In keeping with its parody of ICO projects, the team is “a completely decentralized and distributed team living around the globe…anonymous even to one another.”
Apparently, you no longer need to trick people to scam them
It is well known that the cryptocurrency world is rife with scams – one recent study found that half of the money invested by Russians went to pyramid schemes. In that this industry is not unique, but what is remarkable is the phenomenon of people investing money in projects that do not even claim to be legitimate.
Maybe the most well known example is Dogecoin, a cryptocurrency set up as a joke. Created in 2013 to parody the multitude of altcoins in the market, it now has a market capitalisation of $404 million and processes more transactions that Bitcoin Cash.

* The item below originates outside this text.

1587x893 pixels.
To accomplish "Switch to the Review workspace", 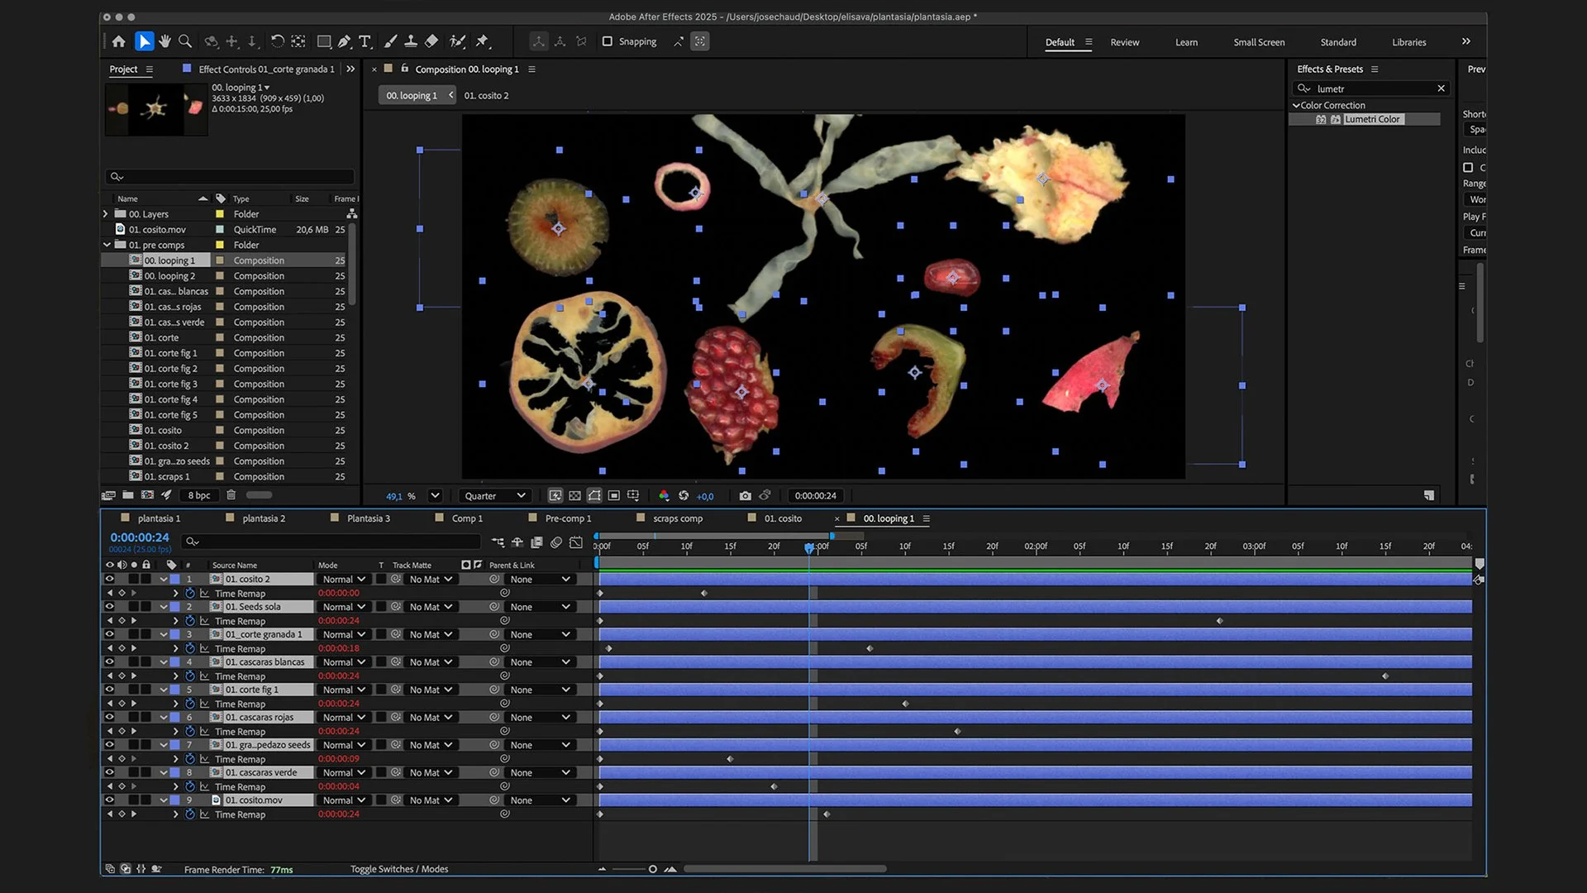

Another example was a dramatic spike in the price of Bitcoin cause by Chinese people rushing to participate in the project of a person who was literally famous for being a scam artist. Sergei Mavrodi re-launched his ‘Mavrodi Mondial Moneybox’, which led to the suicides of at least 50 victims in Russia and earned him four years in jail, as ‘MMM Global’. The revamped project focused on Bitcoin and had thousands of users in India, Nigeria, the Philippines, South Africa, and Brazil. After this scam Mavrodi went into hiding again, only to re-emerge to release his own cryptocurrency in December 2017.
He passed away in March 2018 of disputed causes, and his funeral was paid for with money made through one of his pyramid schemes.
Another interesting case was a German ICO project called Savedroid, whose CEO Yassin Hankir disappeared with $50 million before trying to claim that the whole thing was a joke – he was trying to make a point about scam ICOs. In that particular case, people were not impressed at all – its bank said that it “fails completely to understand the PR stunt of savedroid’s CEO Yassin Hankir as we prefer working with professionals.”
Apart from outright scams, there are many examples of projects which can be best described as frivolous. Nimipet is a game which supplies you with a digital pet whose only purpose is to grow according to how much money you feed it, while the people behind the project watch their bank accounts grow in tandem. On another website, people pay one satoshi to make a single move in a game of Pokemon. Of course, users could purchase a Gameboy or download the game onto their computers and play without having to pay for every move, but then, where would be the fun in that?